Ten heartbeats later, Hob’s breathless gasps settled beside me as he maneuvered his lanky body onto the rooftop. “What are we watching for now?”

I’m watching there.” I gestured at the polished black coach pulling up to the towering rune post. The post was there to name our mangy township of Mörplatts as one officially protected by the gods.

If it made folk feel as if we mattered at all, let them have the runes.

My heart stilled in my chest when a man stepped out of the coach. Much like the Masque av Aska treasurer he wore a fool’s mask with black velvet folds bursting from the top. This mask, though, was made of pearl porcelain. Stamps of silver and bronze checkered across the brow.

By the skies—the Master of Ceremonies. The villain behind the wretchedness of the Masque av Aska. He was responsible for every corner, every drop of entertainment, everyone who was lost at the masquerade.

″Hells, this’ll be good,” Hob said with a twisted smirk. “Maybe your daj has connections to the master too.”

I’d puzzle through what connection Jens Strom had to the masquerade later, but now, I needed to listen.

The master stepped to the rune post, flanked by two Black Palace Alvers in shimmering silver cloaks. The color of Rifter mesmer. Wicked magic with the power of breaking bodies. Made a bit of sense such a powerful man would be surrounded by their Kind.

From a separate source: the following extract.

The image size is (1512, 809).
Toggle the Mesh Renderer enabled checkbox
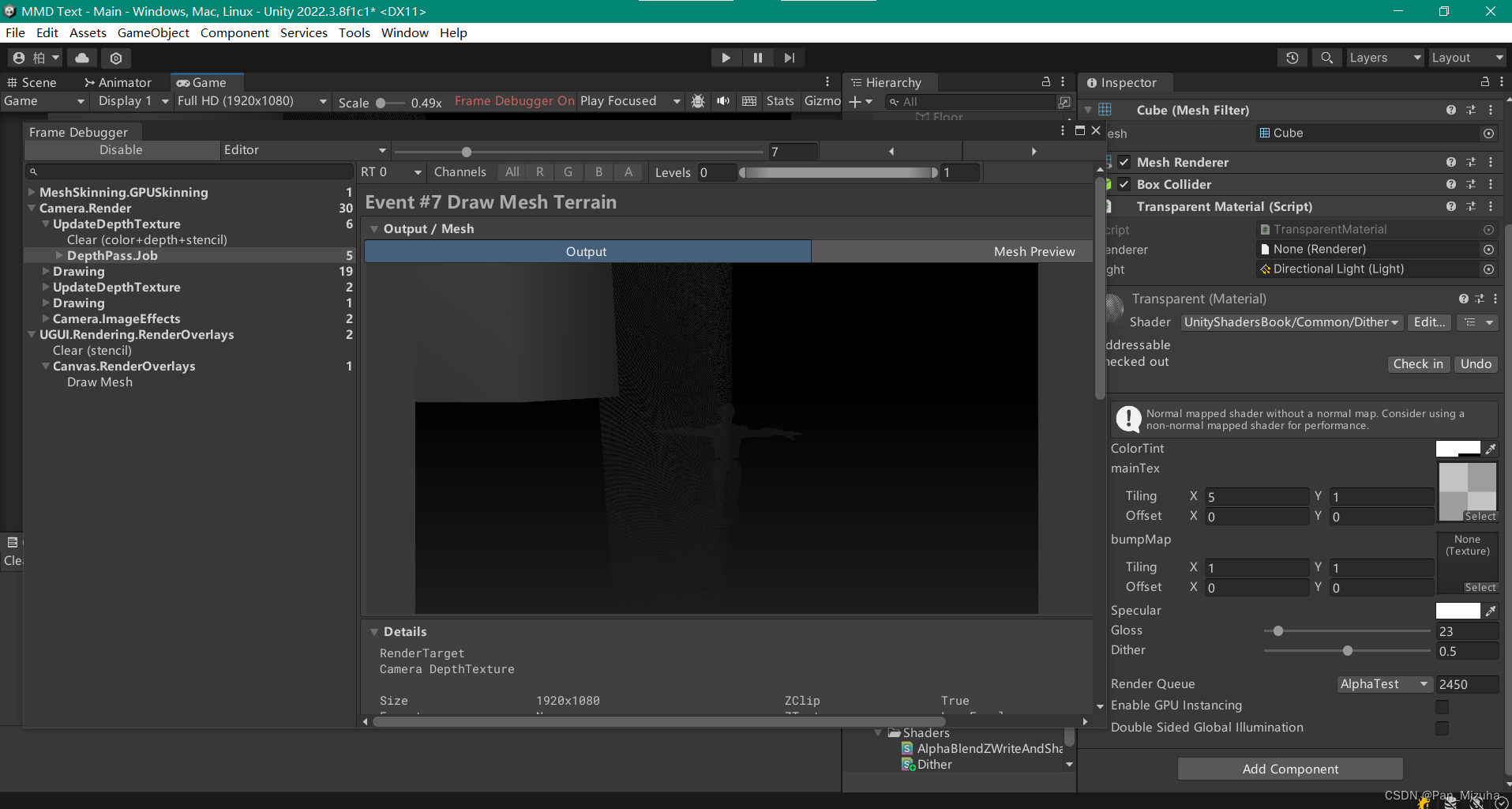pos(1124,162)
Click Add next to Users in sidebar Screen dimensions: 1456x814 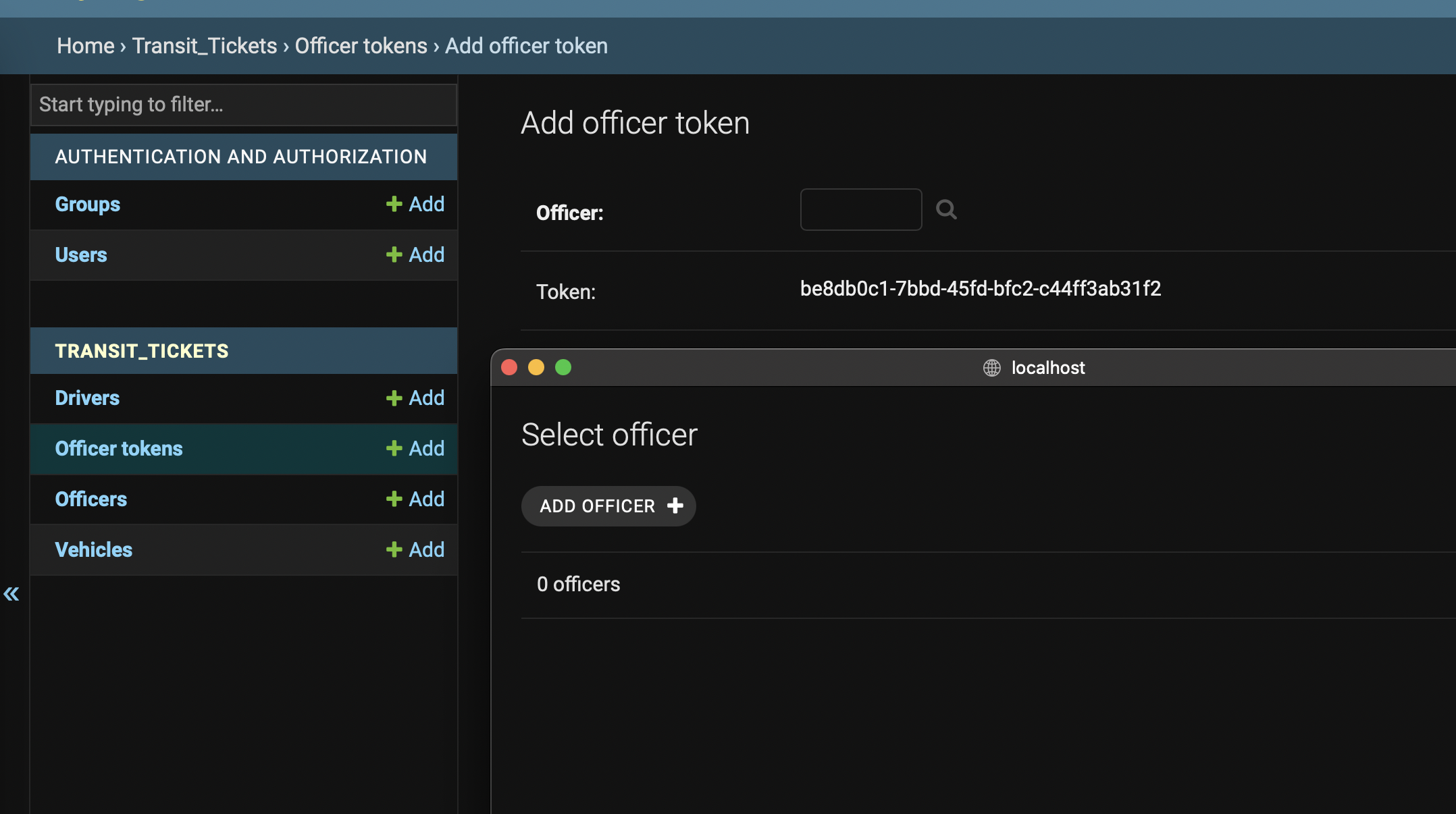(415, 254)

″Good people,” the Master shouted. His voice was deep, a low growl, no doubt altered by some type of mesmer from a Hypnotik—the illusionists of the kingdom. “Today begins the gathering for the Masque av Aska.”

A few weak hands clapped together. I rolled my eyes. Not like any pathetic folk in Mörplatts would have enough penge to attend the masquerade. Attending for someone like me wasn’t always so simple. The reason I used Hob to find any whiff of masquerade folk to give me clues on what happened to Kase all those turns ago.

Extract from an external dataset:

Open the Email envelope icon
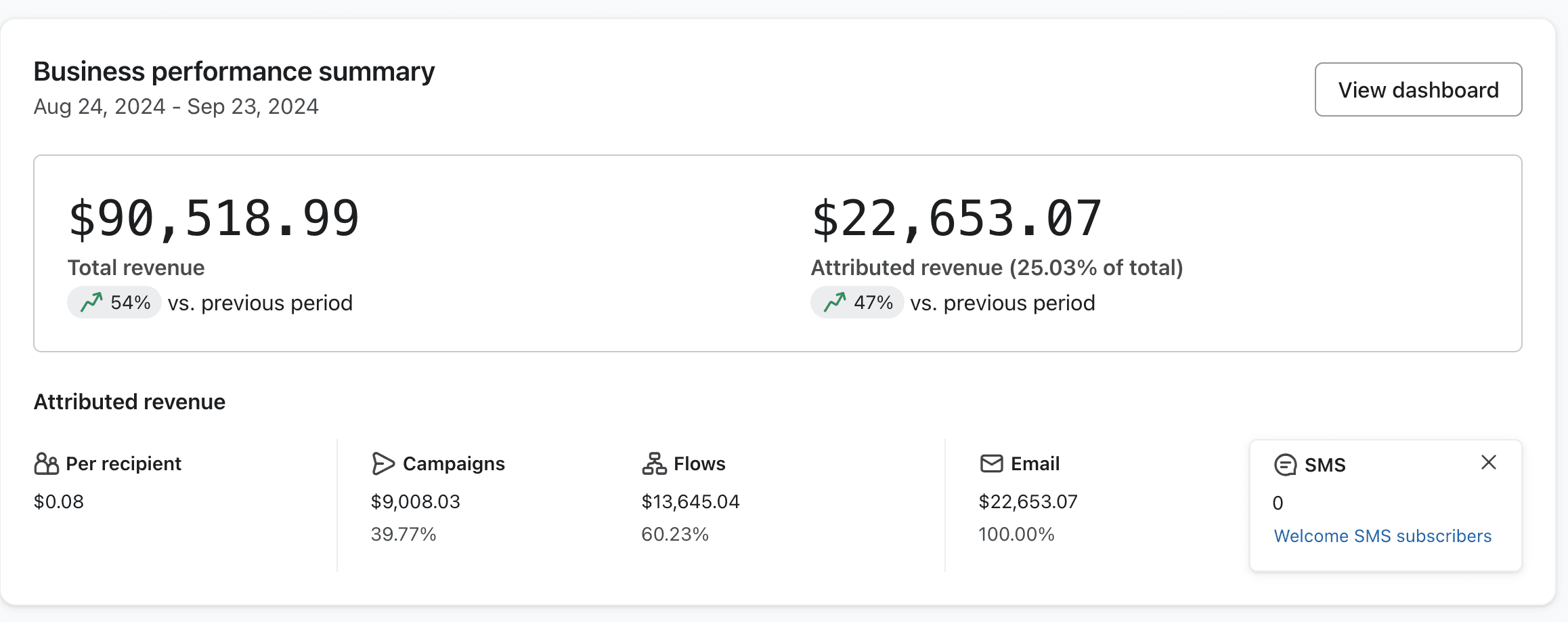The width and height of the screenshot is (1568, 622). click(991, 463)
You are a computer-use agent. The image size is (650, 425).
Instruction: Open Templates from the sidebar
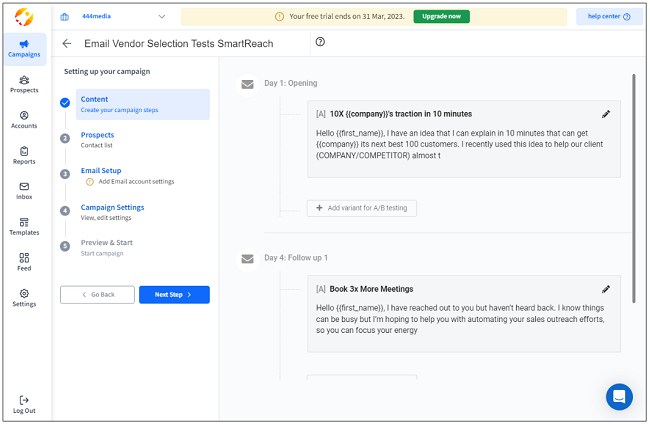pos(24,226)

The Master turned to the rune post and one of his Rifters pounded a spike through the top of an elegant piece of vellum.

″You might wonder why I’ve come to announce this turn’s masque.” Murmurs filtered through the crowd giving enough proof that folk were wondering why such a man would descend to the slums. The Master held up his gloved hands, bringing the crowd to a quiet again. “Lord Magnate Ivar is pleased to announce some alterations to the Masque av Aska. The first son of the Black Palace, our Heir Magnate Niall, seeks a bride.”

A hum of excitement replaced the murmurs. Why would any woman want such a man? If Ivar was vicious, Heir Magnate Niall was from the hells.

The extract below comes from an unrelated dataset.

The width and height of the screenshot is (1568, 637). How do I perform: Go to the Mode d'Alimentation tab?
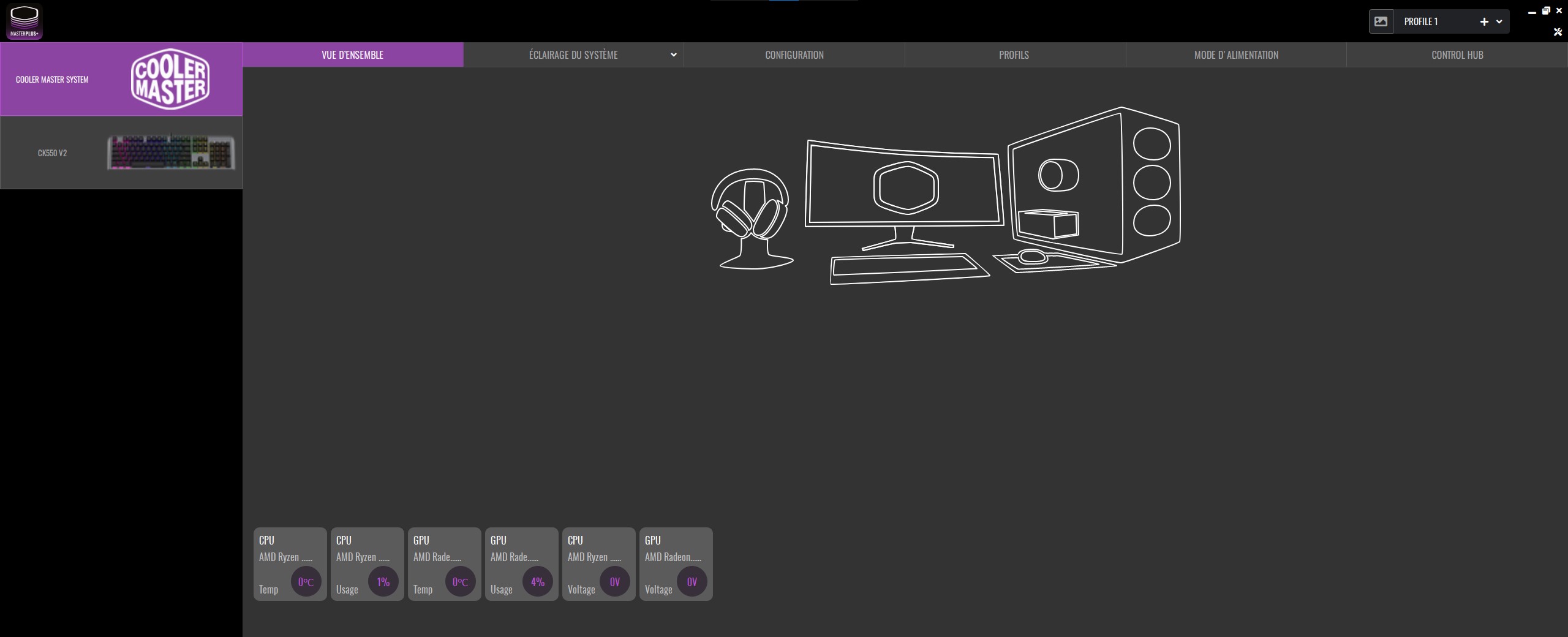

The Master allowed the chatter to go on for a few more breaths before he silenced the people. “The bride of the heir is a proud tradition of our region, and is open to all folk, common and noble alike.”

Now the hum grew to a few shrill shrieks as girls clung to their maj’s, as spinsters smiled for the first time in turns. All thrilled for the chance to spin and prance in front of the cruelest of fools at the Masque av Aska.

″Ah, this excites you dännisk Strom,” Hob said. “Such is the dream of most women folk, I suppose, to steal the hand of the Heir Magnate. Personally, I don’t know what the fuss is about.”

I hadn’t realized I’d been grinning along with every stupid girl in the streets below.

″If the Heir Magnate were bleeding out on the road, I would walk past without stopping, Hob.” I smacked his shoulder, causing him to wince, then slid back down the slope of the roof. Once my feet were planted on the ground, I waited for Hob to slide down the same. “Don’t you get it? I can walk through the gates of the Masque av Aska unhindered. I’ll get back to where it all began.”

Hob arched a brow. “Where what began?”

I waved the thought away. How would I begin to explain the depth of this obsession to a man like him?

″Why do you do this? Why not just leave the masquerade alone?” Hob asked with a bit of exasperation. “It is nothing but a death sentence for Alvers like you.”

I returned the hood from my jacket to my head, then tossed a copper penge coin at his feet. “There are secrets at the Masque av Aska like there are in memories, Hob. And a girl must have her secrets.”

I abandoned him with an extra copper coin and disappeared into the bustle of the morning.

At long last, I’d step back into the masquerade without skydguard searching for the common folk who did not belong.

I’d find Kase again.

And, no mistake, my first kill would be the one who took him.